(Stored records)
== == ==

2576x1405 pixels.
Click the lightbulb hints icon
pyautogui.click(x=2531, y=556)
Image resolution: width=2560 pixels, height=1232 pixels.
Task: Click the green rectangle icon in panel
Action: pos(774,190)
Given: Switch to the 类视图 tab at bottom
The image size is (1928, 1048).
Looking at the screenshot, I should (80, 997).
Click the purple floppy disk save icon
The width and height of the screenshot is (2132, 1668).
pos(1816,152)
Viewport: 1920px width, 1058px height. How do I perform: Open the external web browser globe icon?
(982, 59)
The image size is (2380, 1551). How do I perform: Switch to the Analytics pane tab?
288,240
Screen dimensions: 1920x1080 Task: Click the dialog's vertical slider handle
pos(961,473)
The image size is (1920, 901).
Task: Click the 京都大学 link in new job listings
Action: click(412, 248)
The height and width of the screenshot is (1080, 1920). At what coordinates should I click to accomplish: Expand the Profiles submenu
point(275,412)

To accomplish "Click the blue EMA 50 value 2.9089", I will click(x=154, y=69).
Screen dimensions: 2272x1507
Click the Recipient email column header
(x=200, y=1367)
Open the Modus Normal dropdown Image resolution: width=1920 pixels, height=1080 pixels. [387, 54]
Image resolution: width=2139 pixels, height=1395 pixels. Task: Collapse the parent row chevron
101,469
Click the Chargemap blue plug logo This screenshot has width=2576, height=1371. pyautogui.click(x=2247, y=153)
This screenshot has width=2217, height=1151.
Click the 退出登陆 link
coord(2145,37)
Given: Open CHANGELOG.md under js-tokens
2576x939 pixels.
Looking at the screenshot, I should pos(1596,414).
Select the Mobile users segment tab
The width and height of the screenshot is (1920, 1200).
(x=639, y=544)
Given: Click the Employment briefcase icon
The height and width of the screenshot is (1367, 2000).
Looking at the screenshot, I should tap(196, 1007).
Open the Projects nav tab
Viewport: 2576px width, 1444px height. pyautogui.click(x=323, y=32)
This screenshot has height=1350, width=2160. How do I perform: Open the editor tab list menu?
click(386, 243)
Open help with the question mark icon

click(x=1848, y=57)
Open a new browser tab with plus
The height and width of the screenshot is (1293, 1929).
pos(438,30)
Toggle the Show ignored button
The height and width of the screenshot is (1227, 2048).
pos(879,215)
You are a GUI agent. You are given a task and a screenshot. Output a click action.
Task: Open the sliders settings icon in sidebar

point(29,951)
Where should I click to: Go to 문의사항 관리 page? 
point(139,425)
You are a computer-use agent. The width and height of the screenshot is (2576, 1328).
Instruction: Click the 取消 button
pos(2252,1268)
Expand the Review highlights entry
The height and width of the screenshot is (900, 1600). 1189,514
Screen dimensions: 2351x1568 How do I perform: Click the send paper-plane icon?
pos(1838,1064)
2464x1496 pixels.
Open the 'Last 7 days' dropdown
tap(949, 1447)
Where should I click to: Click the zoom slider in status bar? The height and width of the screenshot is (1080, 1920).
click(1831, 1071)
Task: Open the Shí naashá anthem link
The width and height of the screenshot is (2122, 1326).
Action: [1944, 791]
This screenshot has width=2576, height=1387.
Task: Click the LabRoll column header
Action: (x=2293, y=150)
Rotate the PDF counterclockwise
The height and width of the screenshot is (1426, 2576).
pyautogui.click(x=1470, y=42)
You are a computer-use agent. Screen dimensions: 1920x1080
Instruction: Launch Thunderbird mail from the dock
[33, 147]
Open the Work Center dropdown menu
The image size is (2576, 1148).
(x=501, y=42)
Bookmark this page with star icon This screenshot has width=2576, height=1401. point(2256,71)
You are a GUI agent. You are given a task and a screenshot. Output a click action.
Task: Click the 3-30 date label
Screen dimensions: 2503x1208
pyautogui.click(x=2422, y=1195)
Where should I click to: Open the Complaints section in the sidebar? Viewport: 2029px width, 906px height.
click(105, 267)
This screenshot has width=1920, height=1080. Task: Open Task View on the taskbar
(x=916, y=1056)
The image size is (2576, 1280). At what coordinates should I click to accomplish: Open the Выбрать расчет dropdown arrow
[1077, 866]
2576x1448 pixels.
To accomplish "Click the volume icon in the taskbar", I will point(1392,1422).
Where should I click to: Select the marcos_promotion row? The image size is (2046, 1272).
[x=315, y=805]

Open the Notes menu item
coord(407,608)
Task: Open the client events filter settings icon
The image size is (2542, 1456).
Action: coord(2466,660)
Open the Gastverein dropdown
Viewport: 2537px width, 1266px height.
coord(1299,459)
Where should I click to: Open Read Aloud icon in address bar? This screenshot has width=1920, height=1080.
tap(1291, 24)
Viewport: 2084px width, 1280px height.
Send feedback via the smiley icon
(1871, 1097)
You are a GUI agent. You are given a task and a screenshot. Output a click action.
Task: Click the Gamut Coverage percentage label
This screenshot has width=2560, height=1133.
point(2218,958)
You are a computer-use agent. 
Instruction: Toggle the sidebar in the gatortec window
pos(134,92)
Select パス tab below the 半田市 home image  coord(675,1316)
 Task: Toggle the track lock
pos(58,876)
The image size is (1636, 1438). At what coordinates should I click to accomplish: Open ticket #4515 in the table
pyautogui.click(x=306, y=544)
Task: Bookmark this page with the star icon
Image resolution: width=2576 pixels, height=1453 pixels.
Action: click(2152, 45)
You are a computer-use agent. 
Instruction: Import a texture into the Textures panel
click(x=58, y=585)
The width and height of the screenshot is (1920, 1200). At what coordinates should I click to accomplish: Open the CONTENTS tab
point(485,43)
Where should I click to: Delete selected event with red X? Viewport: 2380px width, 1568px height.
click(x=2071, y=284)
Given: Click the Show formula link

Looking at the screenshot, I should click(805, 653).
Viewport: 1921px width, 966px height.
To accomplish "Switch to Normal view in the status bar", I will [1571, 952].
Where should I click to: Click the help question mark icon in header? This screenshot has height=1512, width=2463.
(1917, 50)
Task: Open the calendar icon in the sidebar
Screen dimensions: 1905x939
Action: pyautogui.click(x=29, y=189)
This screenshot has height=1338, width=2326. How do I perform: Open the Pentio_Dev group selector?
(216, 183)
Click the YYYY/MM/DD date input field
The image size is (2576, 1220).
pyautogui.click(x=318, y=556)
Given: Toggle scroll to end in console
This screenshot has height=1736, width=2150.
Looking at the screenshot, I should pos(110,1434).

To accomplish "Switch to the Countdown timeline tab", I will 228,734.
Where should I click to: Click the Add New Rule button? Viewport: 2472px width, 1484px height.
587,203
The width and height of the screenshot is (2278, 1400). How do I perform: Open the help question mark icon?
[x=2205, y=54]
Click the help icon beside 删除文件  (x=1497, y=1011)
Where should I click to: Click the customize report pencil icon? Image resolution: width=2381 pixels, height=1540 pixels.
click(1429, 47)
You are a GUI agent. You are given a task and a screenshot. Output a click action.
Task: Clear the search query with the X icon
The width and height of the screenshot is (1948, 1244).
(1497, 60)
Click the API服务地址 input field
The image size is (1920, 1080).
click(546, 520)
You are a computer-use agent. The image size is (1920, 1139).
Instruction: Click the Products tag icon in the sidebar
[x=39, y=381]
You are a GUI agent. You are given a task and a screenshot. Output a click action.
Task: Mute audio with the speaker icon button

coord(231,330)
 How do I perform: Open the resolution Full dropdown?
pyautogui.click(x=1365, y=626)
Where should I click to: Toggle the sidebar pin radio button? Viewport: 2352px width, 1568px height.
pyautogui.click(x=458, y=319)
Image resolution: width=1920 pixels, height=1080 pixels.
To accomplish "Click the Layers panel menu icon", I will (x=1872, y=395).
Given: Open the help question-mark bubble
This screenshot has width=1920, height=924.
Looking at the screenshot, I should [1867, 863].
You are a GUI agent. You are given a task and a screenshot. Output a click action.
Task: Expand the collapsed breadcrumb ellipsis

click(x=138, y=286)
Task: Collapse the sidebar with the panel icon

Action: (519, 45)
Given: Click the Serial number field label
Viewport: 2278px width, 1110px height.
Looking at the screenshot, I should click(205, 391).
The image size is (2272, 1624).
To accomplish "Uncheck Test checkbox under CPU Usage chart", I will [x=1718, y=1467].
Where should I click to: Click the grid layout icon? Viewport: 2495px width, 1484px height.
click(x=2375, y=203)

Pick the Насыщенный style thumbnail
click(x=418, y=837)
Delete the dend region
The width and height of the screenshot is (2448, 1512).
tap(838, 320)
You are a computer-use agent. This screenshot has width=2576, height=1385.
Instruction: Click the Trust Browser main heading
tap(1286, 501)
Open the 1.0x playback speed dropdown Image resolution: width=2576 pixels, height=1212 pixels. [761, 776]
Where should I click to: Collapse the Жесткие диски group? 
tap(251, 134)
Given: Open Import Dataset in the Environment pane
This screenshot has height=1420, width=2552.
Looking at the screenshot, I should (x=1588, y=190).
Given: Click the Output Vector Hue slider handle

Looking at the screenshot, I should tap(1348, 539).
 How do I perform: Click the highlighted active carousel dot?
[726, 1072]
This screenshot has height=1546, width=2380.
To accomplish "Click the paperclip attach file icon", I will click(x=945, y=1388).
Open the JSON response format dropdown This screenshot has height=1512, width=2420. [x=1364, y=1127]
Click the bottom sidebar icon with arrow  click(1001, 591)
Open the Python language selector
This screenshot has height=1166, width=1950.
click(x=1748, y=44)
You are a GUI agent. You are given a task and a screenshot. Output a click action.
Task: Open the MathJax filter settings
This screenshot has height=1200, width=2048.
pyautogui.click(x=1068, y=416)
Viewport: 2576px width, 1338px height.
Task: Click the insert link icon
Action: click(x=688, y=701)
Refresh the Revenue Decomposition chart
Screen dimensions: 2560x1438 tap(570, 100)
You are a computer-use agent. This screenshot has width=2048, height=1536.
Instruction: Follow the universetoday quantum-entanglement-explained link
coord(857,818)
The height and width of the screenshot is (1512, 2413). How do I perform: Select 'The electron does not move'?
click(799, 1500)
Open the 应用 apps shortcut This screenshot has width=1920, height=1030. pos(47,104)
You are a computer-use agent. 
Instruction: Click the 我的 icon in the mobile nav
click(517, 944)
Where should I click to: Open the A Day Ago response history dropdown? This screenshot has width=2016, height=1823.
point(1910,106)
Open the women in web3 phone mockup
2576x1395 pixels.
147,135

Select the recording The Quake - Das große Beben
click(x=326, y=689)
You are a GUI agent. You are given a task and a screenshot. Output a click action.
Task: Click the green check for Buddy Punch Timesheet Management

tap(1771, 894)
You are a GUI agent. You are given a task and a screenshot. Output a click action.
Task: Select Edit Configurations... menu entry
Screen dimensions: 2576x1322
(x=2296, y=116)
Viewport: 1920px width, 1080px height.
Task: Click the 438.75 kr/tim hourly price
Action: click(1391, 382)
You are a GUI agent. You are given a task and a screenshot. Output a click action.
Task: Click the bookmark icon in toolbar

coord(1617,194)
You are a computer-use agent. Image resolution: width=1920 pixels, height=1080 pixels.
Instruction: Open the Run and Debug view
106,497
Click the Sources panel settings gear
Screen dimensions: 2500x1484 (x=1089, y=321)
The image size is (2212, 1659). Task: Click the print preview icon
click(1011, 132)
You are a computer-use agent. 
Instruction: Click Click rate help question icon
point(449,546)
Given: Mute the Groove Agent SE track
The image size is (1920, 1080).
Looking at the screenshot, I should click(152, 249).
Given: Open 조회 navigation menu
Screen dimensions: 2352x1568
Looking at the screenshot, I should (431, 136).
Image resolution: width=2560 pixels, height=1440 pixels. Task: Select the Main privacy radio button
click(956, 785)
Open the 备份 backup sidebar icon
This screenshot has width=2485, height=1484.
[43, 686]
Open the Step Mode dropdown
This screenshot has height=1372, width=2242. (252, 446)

== == ==

*TASK DETAILS*.
Look above and return each line of the records exactly, from the very first through the line with "Given: Switch to the 类视图 tab at bottom", both included.

*RESULT OF THE TASK*.
2576x1405 pixels.
Click the lightbulb hints icon
pyautogui.click(x=2531, y=556)
Image resolution: width=2560 pixels, height=1232 pixels.
Task: Click the green rectangle icon in panel
Action: pos(774,190)
Given: Switch to the 类视图 tab at bottom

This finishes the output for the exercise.